So Funny I Forgot to Laugh

Totally bereft of slapstick, El Condor Pasa, the 2012 art film by indie-auteur Jeon Soo-il, seems to share only a title with its 2016 namesake. Depicting the reaction of a priest to the brutal rape and murder of a young girl from his parish whom he had favored, the film moves painfully slowly through his feelings of guilt and quest for redemption, which ends, somewhat inexplicably, with a trip to Peru.58 As is the case in many of Jeon's films, which often involve travel overseas, it is not immediately clear why the priest has to go to that distant location, though El Condor Pasa does offer the audience the opportunity to hear finally the song after which the film is named.

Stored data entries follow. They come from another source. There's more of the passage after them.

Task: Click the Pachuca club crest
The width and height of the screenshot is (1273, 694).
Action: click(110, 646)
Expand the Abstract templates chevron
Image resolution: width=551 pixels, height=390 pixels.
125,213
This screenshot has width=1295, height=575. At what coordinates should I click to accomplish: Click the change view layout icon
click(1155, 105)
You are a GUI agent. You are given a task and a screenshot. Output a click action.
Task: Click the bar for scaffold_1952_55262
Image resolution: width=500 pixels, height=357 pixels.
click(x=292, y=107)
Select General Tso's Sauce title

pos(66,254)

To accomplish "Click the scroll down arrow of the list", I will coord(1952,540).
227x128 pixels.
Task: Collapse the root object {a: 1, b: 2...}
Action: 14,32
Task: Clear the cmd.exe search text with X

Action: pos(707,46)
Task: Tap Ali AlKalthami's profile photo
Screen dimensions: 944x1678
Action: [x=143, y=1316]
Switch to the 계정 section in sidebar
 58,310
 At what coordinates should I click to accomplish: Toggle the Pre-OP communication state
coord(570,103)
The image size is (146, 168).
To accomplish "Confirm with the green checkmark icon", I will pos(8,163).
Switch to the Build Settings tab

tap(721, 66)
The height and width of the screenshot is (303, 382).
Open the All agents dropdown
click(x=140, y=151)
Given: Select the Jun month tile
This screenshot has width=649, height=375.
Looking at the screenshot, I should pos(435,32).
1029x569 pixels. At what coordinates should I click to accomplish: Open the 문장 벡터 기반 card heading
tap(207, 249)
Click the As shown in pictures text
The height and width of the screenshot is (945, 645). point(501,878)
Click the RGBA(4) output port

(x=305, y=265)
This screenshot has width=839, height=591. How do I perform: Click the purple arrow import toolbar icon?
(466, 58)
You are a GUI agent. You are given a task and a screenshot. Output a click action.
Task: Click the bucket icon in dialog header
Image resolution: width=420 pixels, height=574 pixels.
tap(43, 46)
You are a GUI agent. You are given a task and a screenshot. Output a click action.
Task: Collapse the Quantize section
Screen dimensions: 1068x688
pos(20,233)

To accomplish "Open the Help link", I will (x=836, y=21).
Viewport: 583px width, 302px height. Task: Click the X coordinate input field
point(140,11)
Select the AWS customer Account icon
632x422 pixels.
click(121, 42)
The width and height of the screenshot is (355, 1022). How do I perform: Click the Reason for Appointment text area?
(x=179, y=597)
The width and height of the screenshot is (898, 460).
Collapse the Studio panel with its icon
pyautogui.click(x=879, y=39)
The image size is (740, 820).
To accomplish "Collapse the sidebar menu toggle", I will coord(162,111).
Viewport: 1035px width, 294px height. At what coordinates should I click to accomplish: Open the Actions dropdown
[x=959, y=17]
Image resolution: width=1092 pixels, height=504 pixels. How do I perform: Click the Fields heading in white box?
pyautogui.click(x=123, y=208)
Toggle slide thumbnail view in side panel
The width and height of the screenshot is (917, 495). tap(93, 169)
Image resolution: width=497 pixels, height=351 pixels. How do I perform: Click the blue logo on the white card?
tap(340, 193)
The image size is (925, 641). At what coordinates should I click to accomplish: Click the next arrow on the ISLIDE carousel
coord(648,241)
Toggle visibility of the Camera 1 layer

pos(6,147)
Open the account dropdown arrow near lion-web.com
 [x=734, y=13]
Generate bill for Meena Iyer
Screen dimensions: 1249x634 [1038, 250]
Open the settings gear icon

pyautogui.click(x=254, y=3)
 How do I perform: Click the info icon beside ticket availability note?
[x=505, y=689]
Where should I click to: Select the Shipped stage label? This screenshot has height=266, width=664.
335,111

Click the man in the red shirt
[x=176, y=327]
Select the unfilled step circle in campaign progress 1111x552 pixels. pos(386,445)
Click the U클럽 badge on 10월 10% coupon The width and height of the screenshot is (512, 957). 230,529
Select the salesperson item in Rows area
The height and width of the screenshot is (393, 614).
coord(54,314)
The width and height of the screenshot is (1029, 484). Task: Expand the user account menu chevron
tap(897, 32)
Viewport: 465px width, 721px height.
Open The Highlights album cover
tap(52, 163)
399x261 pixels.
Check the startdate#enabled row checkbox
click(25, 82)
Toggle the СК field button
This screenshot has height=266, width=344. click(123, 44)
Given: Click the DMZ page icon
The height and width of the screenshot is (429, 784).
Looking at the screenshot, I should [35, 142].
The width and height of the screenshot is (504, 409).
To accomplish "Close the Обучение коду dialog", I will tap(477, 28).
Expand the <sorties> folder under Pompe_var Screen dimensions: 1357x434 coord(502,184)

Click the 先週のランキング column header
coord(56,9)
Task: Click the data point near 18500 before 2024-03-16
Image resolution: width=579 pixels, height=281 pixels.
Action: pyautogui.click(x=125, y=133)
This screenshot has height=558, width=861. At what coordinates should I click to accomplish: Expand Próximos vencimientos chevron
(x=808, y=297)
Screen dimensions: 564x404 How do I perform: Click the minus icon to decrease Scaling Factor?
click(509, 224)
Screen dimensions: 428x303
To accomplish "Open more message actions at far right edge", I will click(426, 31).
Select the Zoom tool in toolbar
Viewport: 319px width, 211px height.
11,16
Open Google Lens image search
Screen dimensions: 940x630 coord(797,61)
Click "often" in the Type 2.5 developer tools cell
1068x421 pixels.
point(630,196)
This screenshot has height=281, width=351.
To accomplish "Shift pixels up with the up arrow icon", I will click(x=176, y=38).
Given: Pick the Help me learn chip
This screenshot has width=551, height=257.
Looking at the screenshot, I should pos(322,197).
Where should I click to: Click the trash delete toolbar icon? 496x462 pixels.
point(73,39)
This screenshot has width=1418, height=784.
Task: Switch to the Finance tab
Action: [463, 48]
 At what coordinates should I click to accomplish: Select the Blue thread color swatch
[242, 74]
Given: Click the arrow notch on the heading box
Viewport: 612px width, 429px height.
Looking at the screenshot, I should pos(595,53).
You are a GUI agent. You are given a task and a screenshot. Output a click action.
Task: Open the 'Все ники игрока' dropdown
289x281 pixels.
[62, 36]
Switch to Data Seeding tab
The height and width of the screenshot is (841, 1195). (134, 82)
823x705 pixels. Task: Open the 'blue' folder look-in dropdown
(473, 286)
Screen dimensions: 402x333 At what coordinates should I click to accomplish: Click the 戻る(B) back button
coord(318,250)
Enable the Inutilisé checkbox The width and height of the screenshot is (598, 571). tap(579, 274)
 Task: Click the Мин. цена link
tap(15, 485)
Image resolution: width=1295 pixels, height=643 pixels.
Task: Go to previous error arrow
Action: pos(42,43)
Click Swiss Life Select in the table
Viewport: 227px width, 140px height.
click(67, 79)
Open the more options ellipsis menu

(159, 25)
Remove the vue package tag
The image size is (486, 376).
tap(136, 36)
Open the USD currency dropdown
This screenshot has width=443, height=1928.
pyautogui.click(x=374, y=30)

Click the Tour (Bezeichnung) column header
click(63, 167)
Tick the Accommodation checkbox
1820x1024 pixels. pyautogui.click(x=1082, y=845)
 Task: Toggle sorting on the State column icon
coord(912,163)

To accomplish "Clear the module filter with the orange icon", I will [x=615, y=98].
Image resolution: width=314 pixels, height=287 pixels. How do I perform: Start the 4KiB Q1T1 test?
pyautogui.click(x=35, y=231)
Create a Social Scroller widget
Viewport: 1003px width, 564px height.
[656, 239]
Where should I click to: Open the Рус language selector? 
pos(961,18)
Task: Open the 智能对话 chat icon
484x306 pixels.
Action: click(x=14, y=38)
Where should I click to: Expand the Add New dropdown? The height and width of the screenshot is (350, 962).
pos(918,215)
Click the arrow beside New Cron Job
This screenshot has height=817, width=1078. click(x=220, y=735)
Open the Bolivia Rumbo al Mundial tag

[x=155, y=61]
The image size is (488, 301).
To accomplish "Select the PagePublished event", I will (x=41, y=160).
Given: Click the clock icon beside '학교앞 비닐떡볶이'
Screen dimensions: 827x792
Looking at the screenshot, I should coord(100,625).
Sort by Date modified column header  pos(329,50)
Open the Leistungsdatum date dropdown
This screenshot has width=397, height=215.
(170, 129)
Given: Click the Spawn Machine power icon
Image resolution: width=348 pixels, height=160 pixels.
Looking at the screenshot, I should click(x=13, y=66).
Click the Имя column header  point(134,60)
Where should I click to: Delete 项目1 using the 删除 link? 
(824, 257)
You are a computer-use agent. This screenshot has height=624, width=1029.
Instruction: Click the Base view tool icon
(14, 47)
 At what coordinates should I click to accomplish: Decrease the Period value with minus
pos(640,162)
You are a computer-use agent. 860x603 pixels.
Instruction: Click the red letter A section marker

But if the film's diegesis fails to explain the need to travel, the film's more comic namesake offers a comparative frame for the problem of redemption that inheres in Jeon's invocation of travel, in both business and personal registers. Despite their differences, both films share a set of anxieties about how radical interconnectedness yields radical vulnerability. While the comic El Condor Pasa is committed to an explicit thematization of global traffic flows in a comedic mode, its somber cousin offers a sublimated version of the trade deal in which emotional inputs are sought abroad when they are lacking at home. And though slapstick is absent from Jeon's version, the critical toggling associated with it persists in the structure of the priest's guilt. In this respect, this emotional redemption film has more in common with the business redemption model discussed above than might be initially apparent. Crucially, as with Soo-ah and her highway rest stop, it is not clear that the priest is culpable in any direct way. Guilt functions in the film not only as something like an unpayable debt, an all-consuming force that demands much more than timely remittances, but also as in the other El Condor Pasa, as a debt that is actually incurred by someone else who is more directly responsible (the brother in one film, the murderer in the other). The priest had always kept an eye out for the young girl, and the violent attack that ended her life was difficult to anticipate, even though it came at the hands of someone the priest knew. Nevertheless, he feels a growing burden for not being able to spare the young girl who was deeply devoted to his church.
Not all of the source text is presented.